A paired assessment with the pupillometer takes a clinician about 15 seconds. Manual pupil assessment can be confounded by several issues: Visual acuity of the examiner, dark eyes or small pupils of the patient, ambient light conditions and the subjectivity and skill/experience level of the examiner. As a result, in some patients, a clinician will often pass the penlight multiple times to try and confirm what he/she sees and a manual assessment can take even more time. In other cases, if the clinician is not sure, or if there is a suspected pupil change, another opinion might be sought. This involves an additional person and several minutes more of time. As a single measurement, these differences might not seem meaningful but given the frequency of pupil exams, these differences are significant over time.
Charting and Inputting Data
Some clinicians will complete the exam and immediately record the pupil measurement data into the terminal, while others will complete the pupil exam, continue with necessary patient care, and then later go to the terminal, log in, input the data and log out. Nurses at a high volume neuro ICU were recently timed and, on average, these charting and data entry steps took about one minute. Automatic data upload will eliminate the need to manually chart and input data.
Utilization of pupillometry has been shown to decrease nursing workload and is associated with time savings compared to manual assessments (29).
(29) See bibliography at top of page.
Staff education focusing on both the pupillometer system operation and its clinical utility is essential to success of pupillometer program adaptation. NeurOptics stands ready to support staff education needs by working with clinical educators/managers to develop a comprehensive day/night/weekend staff education plan according to institutional requirements. Education focuses on operation of the NPi-200 Pupillometer and conceptual understanding of how pupillometry can help clinicians better manage critically ill patients. NeurOptics strongly recommends planning staff education to align closely with the date of pupillometer installation so that staff can use the devices immediately once trained.

= THE DATA =
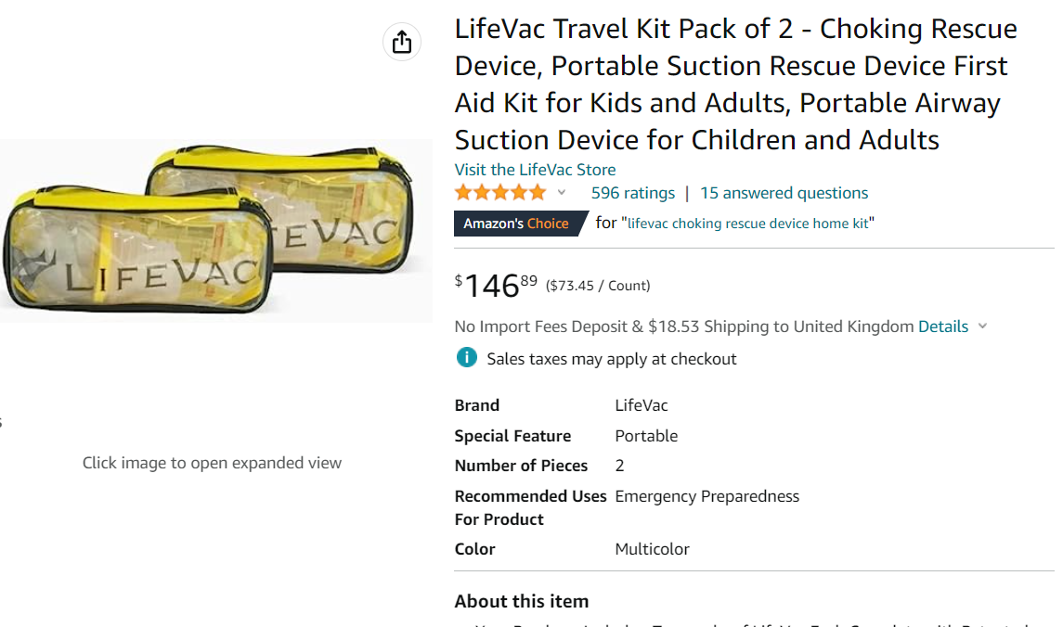The image size is (1063, 627).
Task: Click the 'Sales taxes may apply at checkout' text
Action: click(612, 359)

= QUESTIONS =
#1 In the pupillometer text, on average, how long did the charting and data entry steps take for nurses at a high volume neuro ICU?
#2 Continue the pupillometer text from its last sentence.

= ANSWERS TO THE EXERCISE =
#1 About one minute.

#2
NeurOptics will work with the critical care leadership to identify the timing and framework of clinical staff education required that will be conducted by NeurOptics personnel. NeurOptics estimates that all critical care unit staff working during the initial training period will receive one-on-one inservice education to ensure each clinician is fully trained. To reinforce the training and operation skills, supplementary training scheduled four-to-six weeks following the initial training is recommended, as well as inclusion of pupillometry training in unit Skills Days. Physicians in the critical care unit, as well as midlevel providers, will need to be trained on use of the device and interpretation of the data. NeurOptics has local representatives that can assist, as well as a network of trained Clinical Specialists.
It is important to establish unit protocols and guidelines for use of the Pupillometer. The protocol/guideline should include baseline pupillometry readings on appropriate patients upon admission to the critical care unit along with guidelines for ongoing measurements for trending of data. Hospital approved guidelines are available from your NeurOptics’ representative for use when developing protocols/guidelines.
In order to achieve the benefits previously identified, the automated pupillometry program must have intensive collaboration of a multidisciplinary team of professionals including nurses, providers, nursing leadership, Biomedical Engineering, Information Technology, and Supply Chain Management.